Los estudiantes se organizaron en grupos de hasta cuatro personas. Éstos debían diseñar en dos semanas la catapulta, gastando no más de Q 300 y documentando con fotografías o video la construcción. La catapulta debía lanzar una pelota de tenis a una inclinación de 45 grados y recorrer entre 2 y 10 metros horizontalmente y también debía de ser capaz de lanzar a cualquier inclinación entre 0 y 90 grados, explicó el profesor Karl Heinz Chávez.

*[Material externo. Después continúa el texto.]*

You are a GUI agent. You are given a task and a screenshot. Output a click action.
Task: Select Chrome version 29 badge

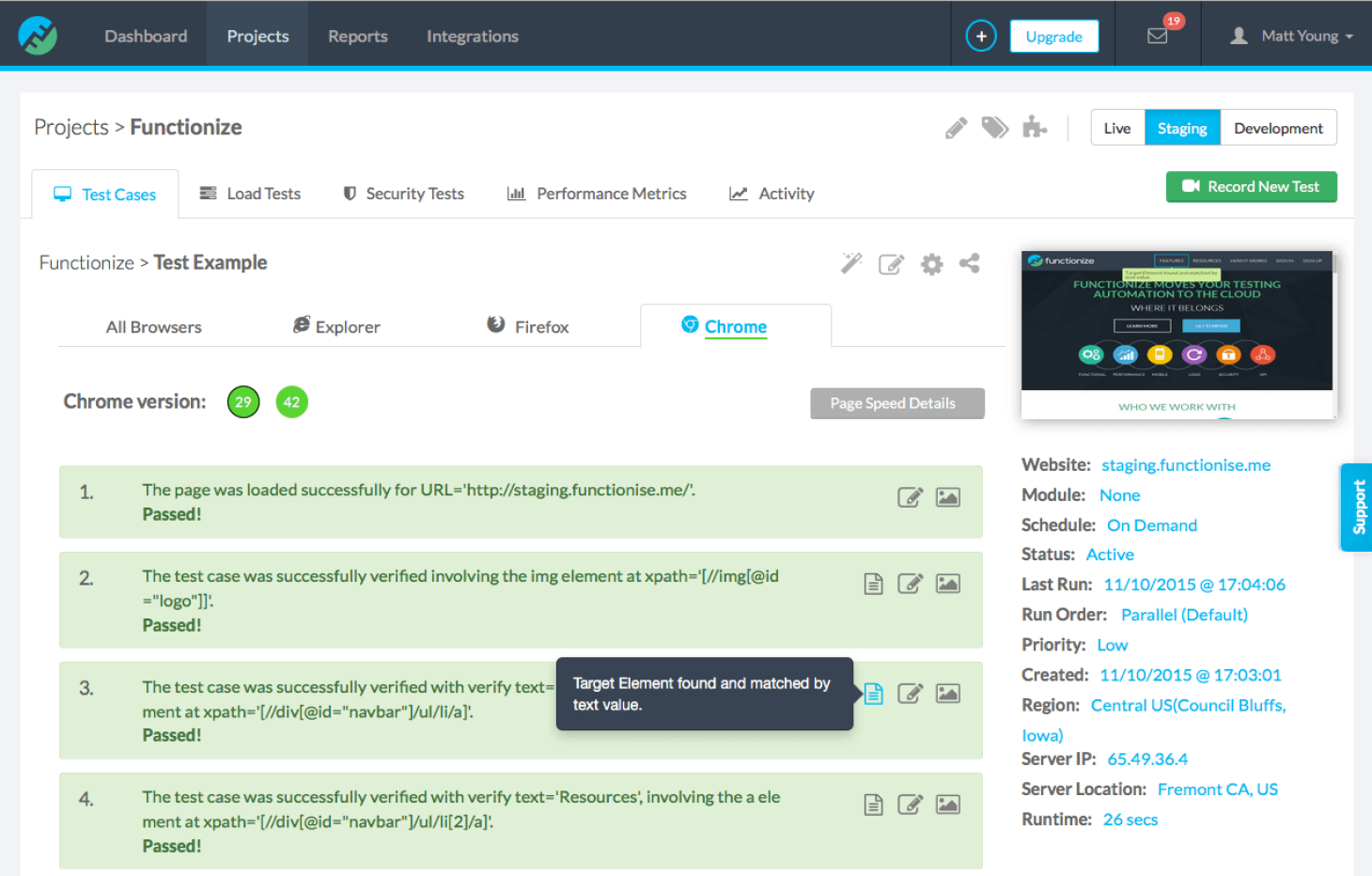(242, 401)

El experimento en clase constó en escoger entre tres distintas masas, cada una con un peso distinto, que debían ser encestadas en una posición al azar designada por el profesor o el auxiliar. Para los intentos de encestar los estudiantes tuvieron que hacer varios cálculos.

Los objetivos del experimento fueron que los alumnos desarrollasen el ingenio propio de los ingenieros, que validaran la teoría del tiro parabólico con la práctica y que fueran capaces de explicar las diferencias entre los resultados prácticos y los teóricos. C.P.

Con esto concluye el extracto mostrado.